• _Given request_
Please copy out the data below word for word, starting at the line containing "This screenshot has width=1920, height=1080. Find" and continuing through the end of the data.

────────────────────────────────────────

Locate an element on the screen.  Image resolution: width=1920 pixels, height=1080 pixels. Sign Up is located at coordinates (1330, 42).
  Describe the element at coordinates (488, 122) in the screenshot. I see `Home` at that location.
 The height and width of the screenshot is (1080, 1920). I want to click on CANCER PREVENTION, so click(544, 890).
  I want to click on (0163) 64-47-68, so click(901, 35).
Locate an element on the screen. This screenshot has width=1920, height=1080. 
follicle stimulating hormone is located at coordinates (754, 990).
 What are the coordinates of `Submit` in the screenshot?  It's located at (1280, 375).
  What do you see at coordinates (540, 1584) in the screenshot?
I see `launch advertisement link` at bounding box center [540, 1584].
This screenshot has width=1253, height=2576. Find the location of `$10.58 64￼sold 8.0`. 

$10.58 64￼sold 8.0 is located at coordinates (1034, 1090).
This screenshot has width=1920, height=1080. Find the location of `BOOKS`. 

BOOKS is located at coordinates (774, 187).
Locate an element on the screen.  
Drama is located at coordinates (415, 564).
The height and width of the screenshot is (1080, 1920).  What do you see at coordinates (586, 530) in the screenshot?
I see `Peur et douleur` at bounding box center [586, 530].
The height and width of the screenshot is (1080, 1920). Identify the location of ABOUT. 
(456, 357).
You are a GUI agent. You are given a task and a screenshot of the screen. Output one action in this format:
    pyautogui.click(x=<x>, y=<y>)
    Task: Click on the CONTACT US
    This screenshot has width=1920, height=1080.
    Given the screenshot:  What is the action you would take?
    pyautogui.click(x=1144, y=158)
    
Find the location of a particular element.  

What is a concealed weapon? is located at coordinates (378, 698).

────────────────────────────────────────

• _Answer for this exercise_
This screenshot has width=1920, height=1080. Find the location of `BOOKS`. 

BOOKS is located at coordinates (774, 187).
Locate an element on the screen.  
Drama is located at coordinates (415, 564).
The height and width of the screenshot is (1080, 1920).  What do you see at coordinates (586, 530) in the screenshot?
I see `Peur et douleur` at bounding box center [586, 530].
The height and width of the screenshot is (1080, 1920). Identify the location of ABOUT. 
(456, 357).
You are a GUI agent. You are given a task and a screenshot of the screen. Output one action in this format:
    pyautogui.click(x=<x>, y=<y>)
    Task: Click on the CONTACT US
    This screenshot has width=1920, height=1080.
    Given the screenshot:  What is the action you would take?
    pyautogui.click(x=1144, y=158)
    
Find the location of a particular element.  

What is a concealed weapon? is located at coordinates (378, 698).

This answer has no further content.